═════ Page extract

JEP 335: Deprecate the Nashorn JavaScript Engine - chrisseaton
http://openjdk.java.net/jeps/335
======
kodablah
Can someone give some background on the reasoning?

I'm glad it's not completely Oracle's call. I see this as a power move.
Nashorn is part of OpenJDK, which is becoming less and less Oracle-specific.
Graal/Truffle however are squarely under Oracle's umbrella.

> With the rapid pace at which ECMAScript language constructs, along with
> APIs, are adapted and modified, we have found Nashorn challenging to
> maintain. [...] GraalJS using Oracle Labs' Truffle technology may soon be
> publicly available as a Java module. It is understood that GraalJS provides
> most of the same functionality as Nashorn along with better performance.

══════════
═════ Given information

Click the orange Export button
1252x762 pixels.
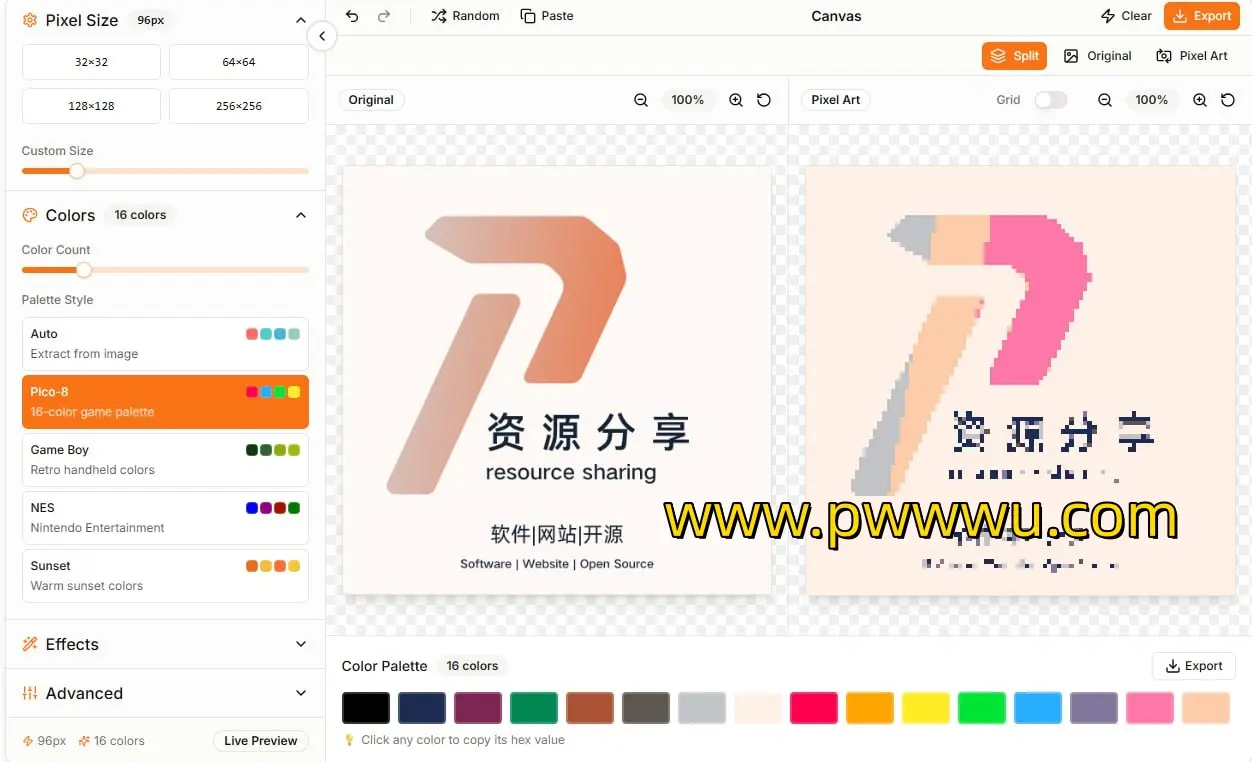1201,16
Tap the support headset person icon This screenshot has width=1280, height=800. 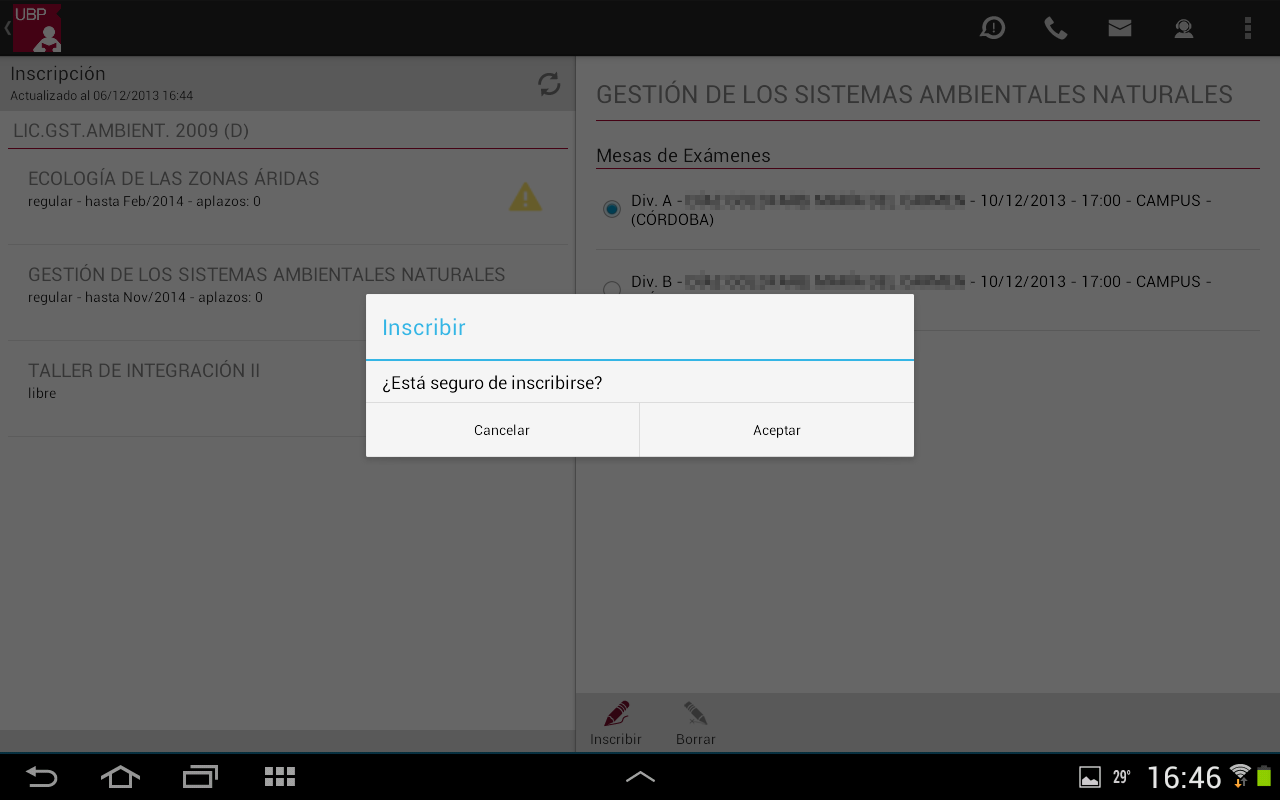coord(1184,28)
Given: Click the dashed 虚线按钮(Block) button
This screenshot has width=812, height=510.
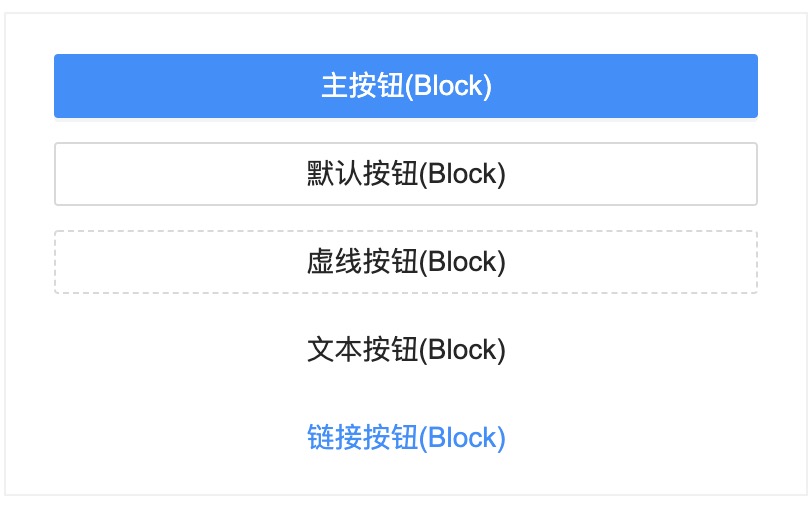Looking at the screenshot, I should 406,262.
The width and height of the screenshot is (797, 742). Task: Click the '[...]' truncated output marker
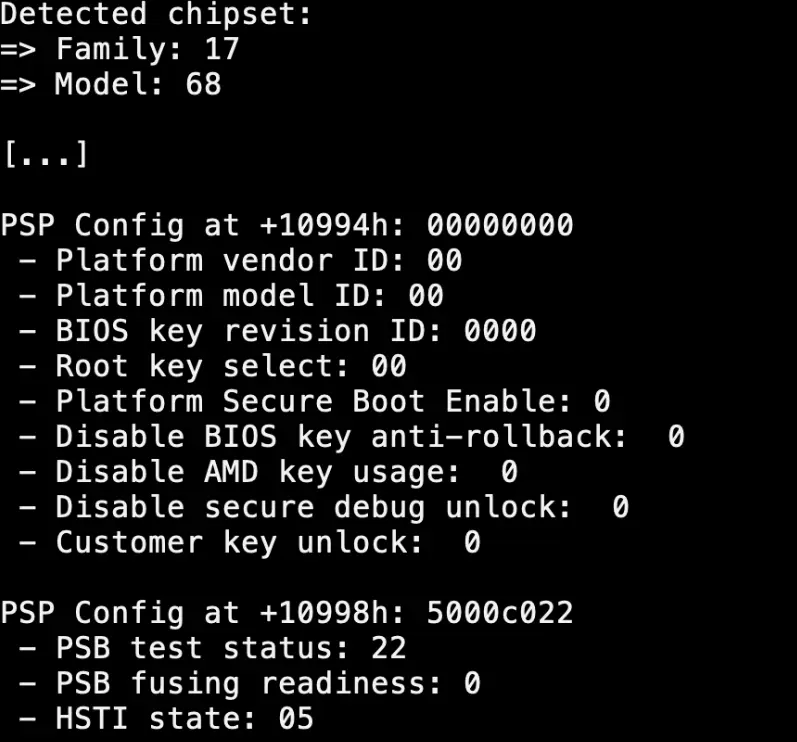point(46,154)
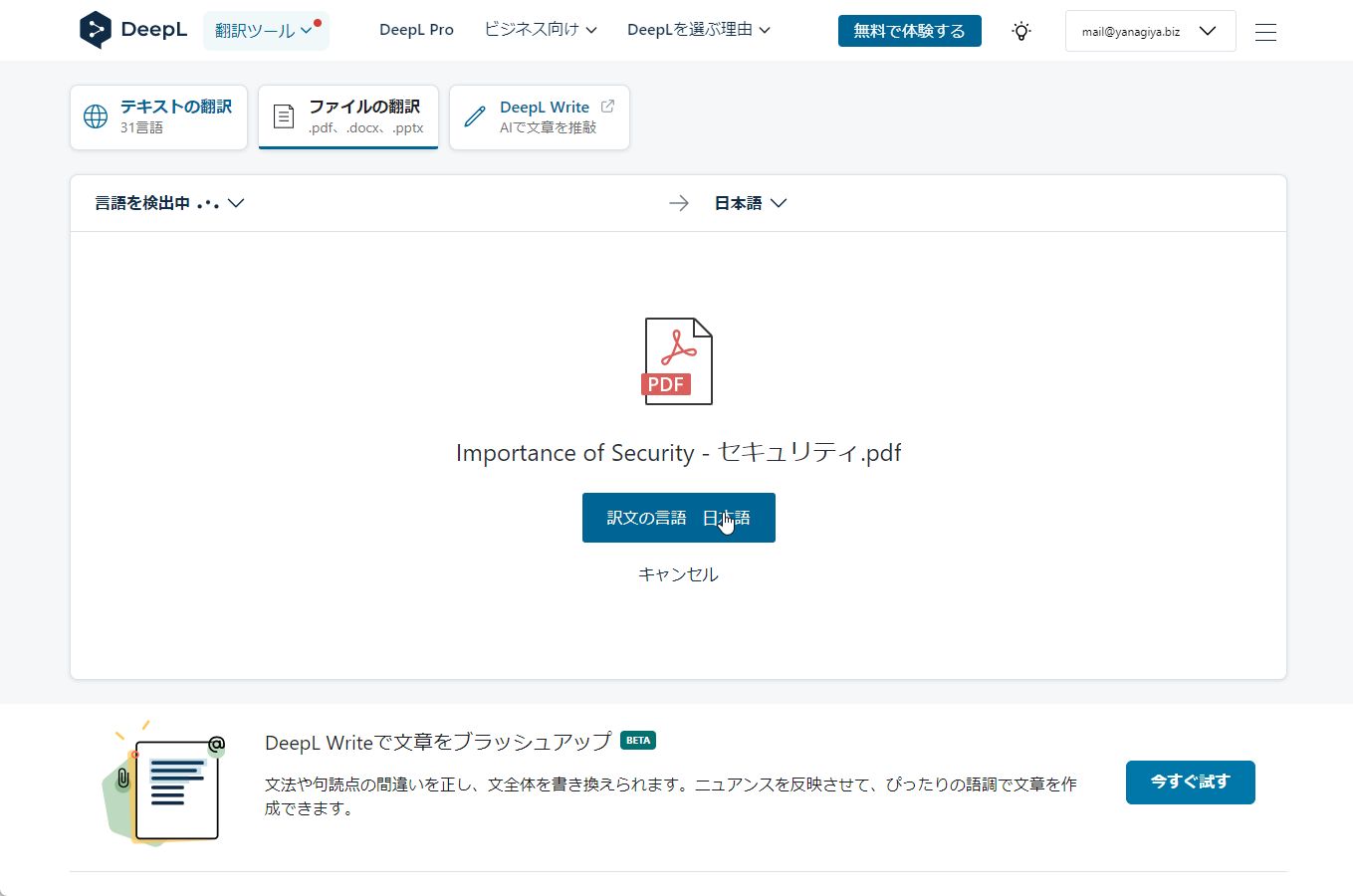Click the 訳文の言語 日本語 translate button
Image resolution: width=1353 pixels, height=896 pixels.
coord(678,518)
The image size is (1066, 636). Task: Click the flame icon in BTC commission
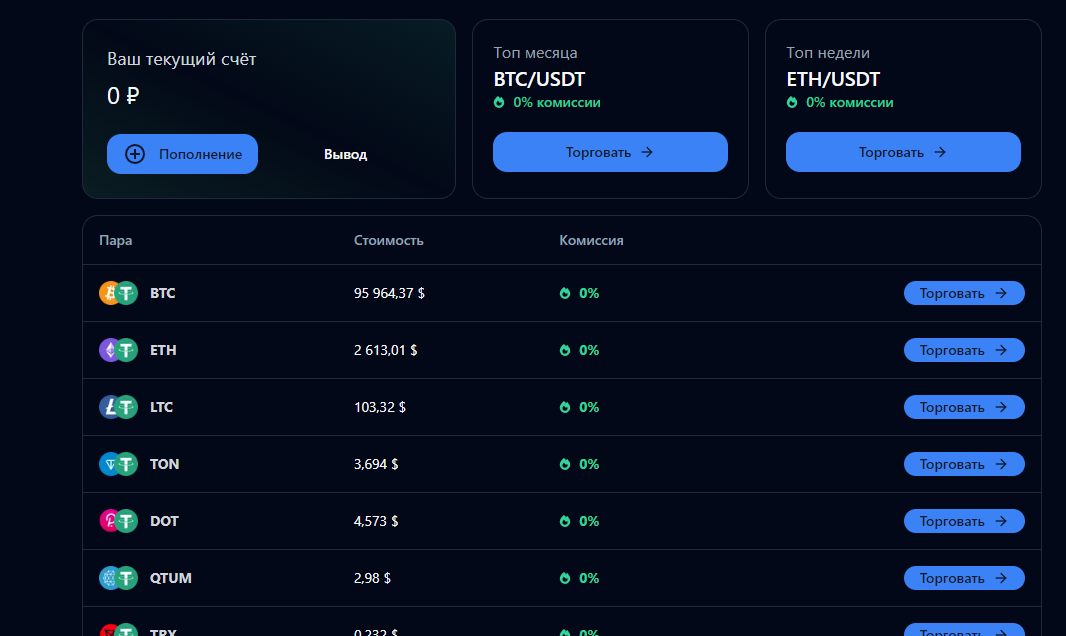click(565, 293)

══════════

## Exercises to complete:
(1) In the Nashorn thread, list every software project or technology named in kodablah's comment. Exclude company names, programming languages and language standards.
(2) Rewrite the paragraph of the Nashorn thread that begins "I'm glad it's not completely Oracle's call" as a short bulleted list, keeping its main points.

## The results:
(1)
- Nashorn
- OpenJDK
- Graal
- Truffle
- GraalJS

(2)
- The commenter is glad the decision is not entirely Oracle's and sees it as a power move.
- Nashorn is part of OpenJDK, which is becoming less and less Oracle-specific.
- Graal and Truffle are squarely under Oracle's umbrella.